### MATERIAL PROVIDED

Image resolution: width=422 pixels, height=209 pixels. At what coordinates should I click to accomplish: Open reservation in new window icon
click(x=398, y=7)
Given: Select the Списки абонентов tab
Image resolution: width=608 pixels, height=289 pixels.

==

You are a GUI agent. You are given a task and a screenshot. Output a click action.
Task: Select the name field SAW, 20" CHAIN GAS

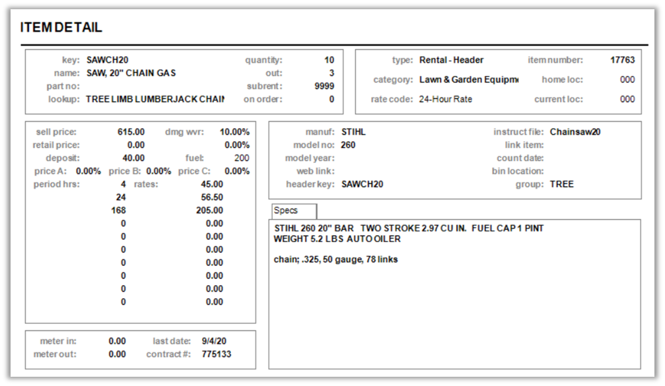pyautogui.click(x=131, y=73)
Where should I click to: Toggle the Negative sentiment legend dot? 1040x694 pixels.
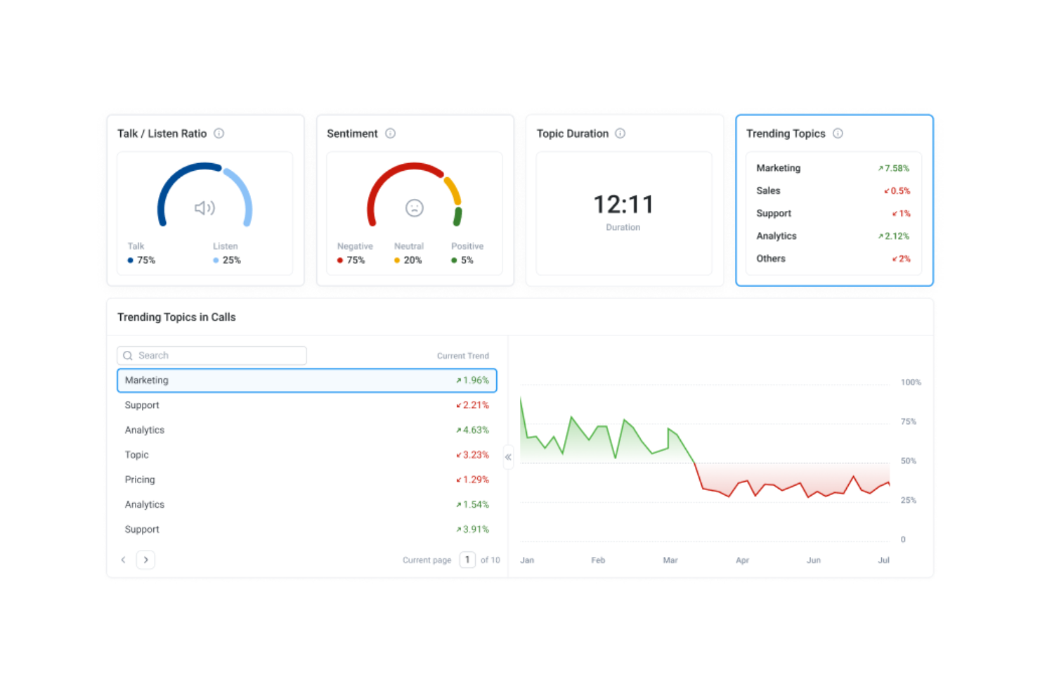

==

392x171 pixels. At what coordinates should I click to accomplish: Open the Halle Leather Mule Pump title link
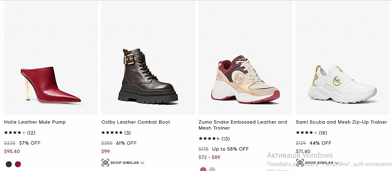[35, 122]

### EXERCISE AIM
In the listing above, start at the line with "Given: Select the Списки абонентов tab", go on through the line with "Image resolution: width=608", and copy each of those lines exactly; leave out all the rest.

### RESULT OF THIS EXERCISE
Given: Select the Списки абонентов tab
Image resolution: width=608 pixels, height=289 pixels.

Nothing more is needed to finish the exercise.